§ Extrait choisi
Les honorifiques dans les traductions

De l’utilisation des honorifiques dans les traductions du japonais et des risques de l’appauvrissement de l’adaptation.

Ce n’est pas un débat nouveau mais il ressort en ce moment et il a eu encore une actualité récente avec ce fameux screen de P5 qui est surtout critiqué pour sa traduction très littérale de お世話になります “Please take care of me.” qui ne se dit jamais à quelqu’un que tu viens de rencontrer pour la 1re fois, surtout à un vieil homme quand t’es adolescent. Mais le 2e choix proposé au joueur n’est pas mieux, « Is Sakura-san here? » puisqu’il accole un -san au nom d’un personnage. Dans juste ces deux phrases, on voit quelque chose que je crains, en partie avec les honorifiques japonais.

§ Données fournies

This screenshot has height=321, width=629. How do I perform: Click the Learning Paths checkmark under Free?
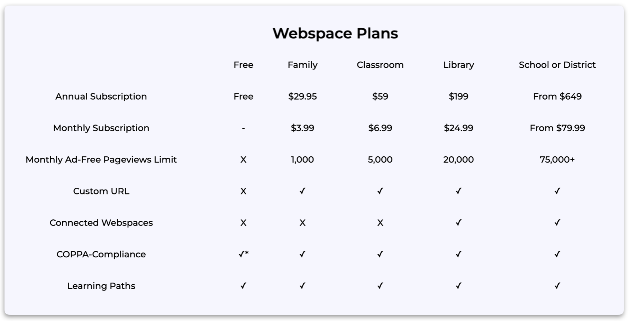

§ Consigne
Restituez à l'identique le passage de l'extrait sur les honorifiques allant de « Les honorifiques dans » à « les honorifiques japonais. ».

§ Réponse attendue
Les honorifiques dans les traductions

De l’utilisation des honorifiques dans les traductions du japonais et des risques de l’appauvrissement de l’adaptation.

Ce n’est pas un débat nouveau mais il ressort en ce moment et il a eu encore une actualité récente avec ce fameux screen de P5 qui est surtout critiqué pour sa traduction très littérale de お世話になります “Please take care of me.” qui ne se dit jamais à quelqu’un que tu viens de rencontrer pour la 1re fois, surtout à un vieil homme quand t’es adolescent. Mais le 2e choix proposé au joueur n’est pas mieux, « Is Sakura-san here? » puisqu’il accole un -san au nom d’un personnage. Dans juste ces deux phrases, on voit quelque chose que je crains, en partie avec les honorifiques japonais.